61. How Spark uses Hadoop?
Spark has its own cluster management computation and mainly uses Hadoop for storage.
62. What is Spark SQL?
SQL Spark, better known as Shark is a novel module introduced in Spark to work with structured data and perform structured data processing. Through this module, Spark executes relational SQL queries on the data. The core of the component supports an altogether different RDD called SchemaRDD, composed of rows objects and schema objects defining data type of each column in the row. It is similar to a table in relational database.
63. What are the additional benefits YARN brings in to Hadoop?
Effective utilization of the resources as multiple applications can be run in YARN all sharing a common resource.YARN is backward compatible so all the existing MapReduce jobs.Using YARN, one can even run applications that are not based on the MaReduce model
64. Compare Sqoop and Flume
|Application||Importing data from RDBMS||Moving bulk streaming data into HDFS|
|Architecture||Connector – connecting to respective data||Agent – fetching of the right data|
|Loading of data||Event driven||Not event driven|
65. What is Sqoop metastore?
Sqoop metastore is a shared metadata repository for remote users to define and execute saved jobs created using sqoop job defined in the metastore. The sqoop –site.xml should be configured to connect to the metastore.
66. Which are the elements of Kafka?
The most important elements of Kafka:
Topic – It is the bunch of similar kind of messages
Producer – using this one can issue communications to the topic
Consumer – it endures to a variety of topics and takes data from brokers.

**Data excerpt:**
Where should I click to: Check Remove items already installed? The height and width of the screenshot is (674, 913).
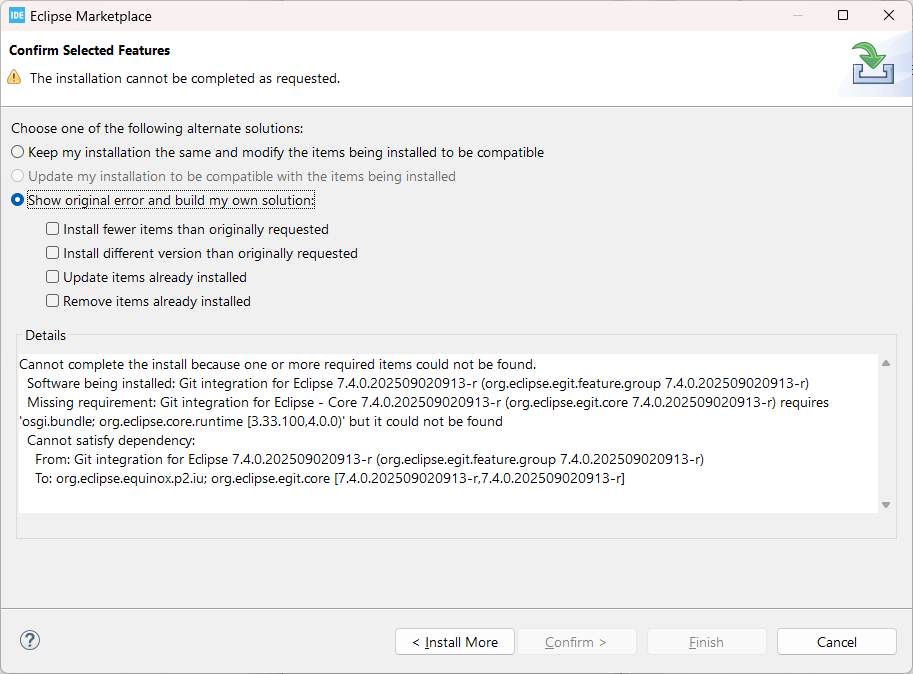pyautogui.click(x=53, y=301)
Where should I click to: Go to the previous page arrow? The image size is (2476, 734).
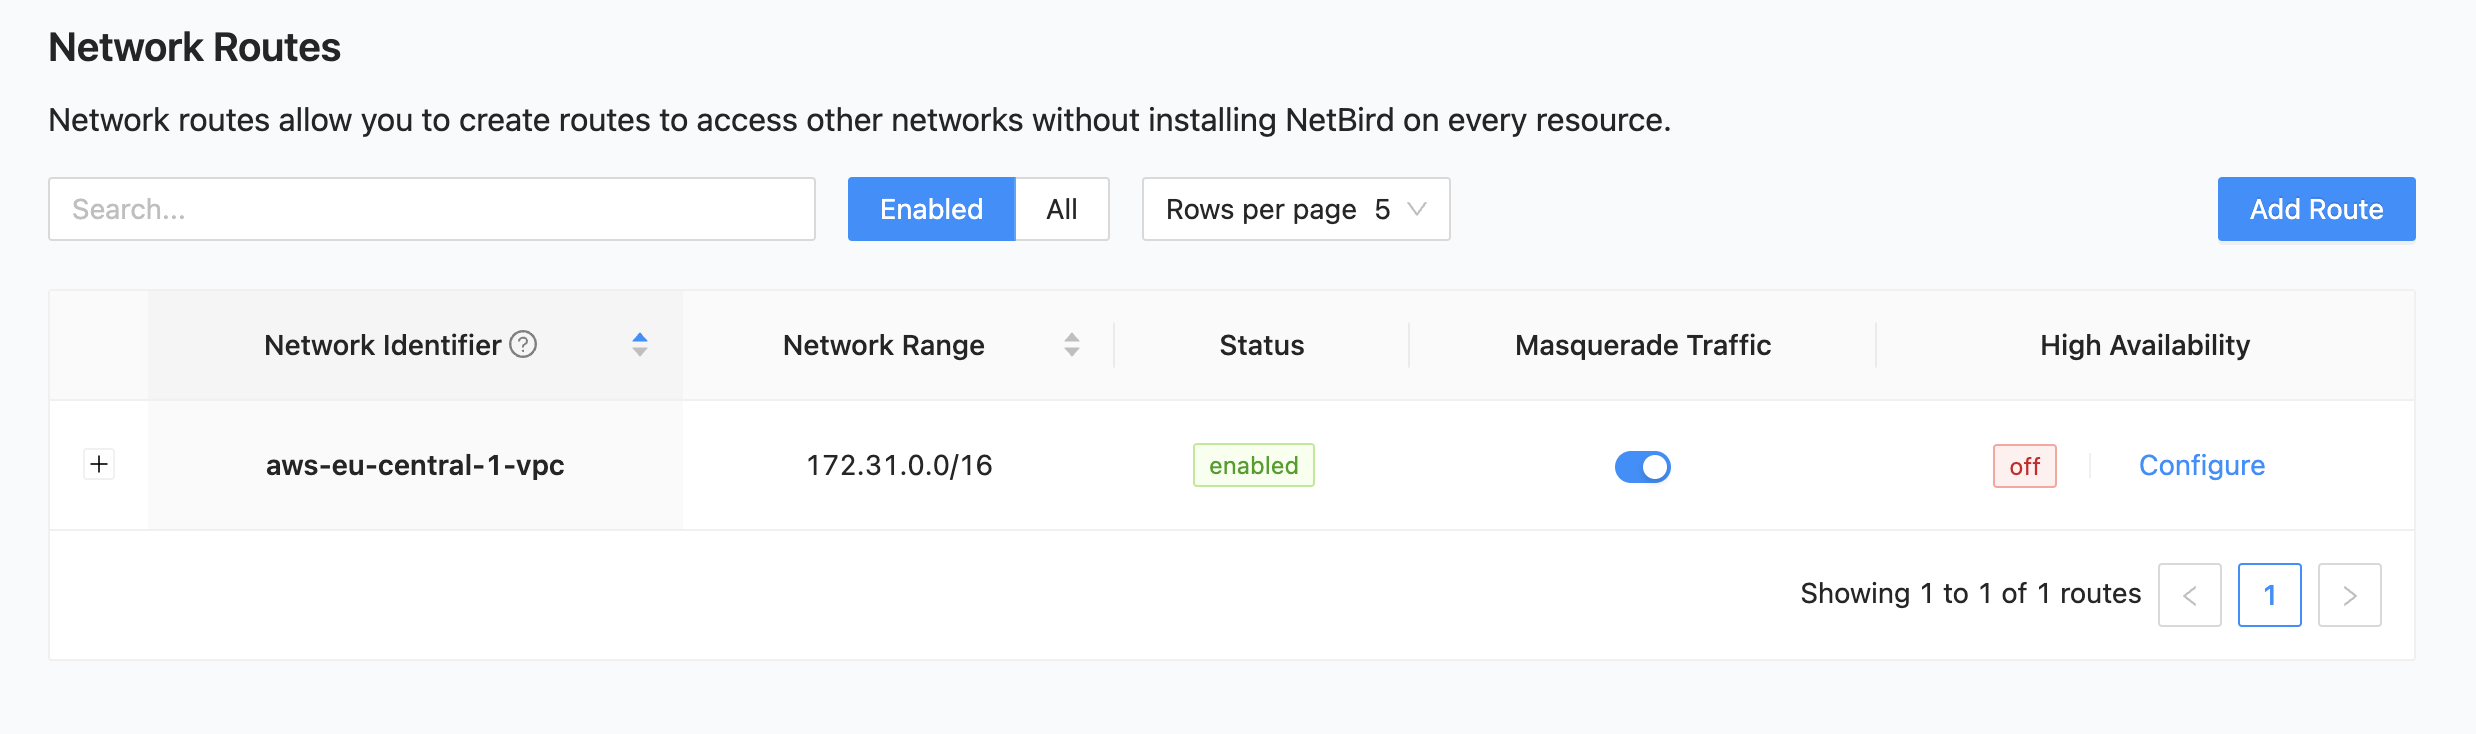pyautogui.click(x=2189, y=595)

**Problem set:**
a: Print the part of the big data passage starting with "SQL Spark, better" and going on through "in to Hadoop?".
b: List the elements of Kafka that the big data passage names.
c: Go on with the big data passage from the point where it stops.
The lines above play no part in this work.

**Answer list:**
a:
SQL Spark, better known as Shark is a novel module introduced in Spark to work with structured data and perform structured data processing. Through this module, Spark executes relational SQL queries on the data. The core of the component supports an altogether different RDD called SchemaRDD, composed of rows objects and schema objects defining data type of each column in the row. It is similar to a table in relational database.
63. What are the additional benefits YARN brings in to Hadoop?

b:
Topic
Producer
Consumer

c:
Brokers – this is the place where the issued messages are stored
67. What is Kafka?
Wikipedia defines Kafka as “an open-source message broker project developed by the Apache Software Foundation written in Scala, where the design is heavily influenced by transaction logs”. It is essentially a distributed publish-subscribe messaging system.
68. What is the role of the ZooKeeper?
Kafka uses Zookeeper to store offsets of messages consumed for a specific topic and partition by a specific Consumer Group.
69. What are the key benefits of using Storm for Real Time Processing?
Easy to operate : Operating storm is quiet easy.
Real fast : It can process 100 messages per second per node.
Fault Tolerant : It detects the fault automatically and re-starts the functional attributes.
Reliable : It guarantees that each unit of data will be executed at least once or exactly once.
Scalable : It runs across a cluster of machine
70. List out different stream grouping in Apache storm?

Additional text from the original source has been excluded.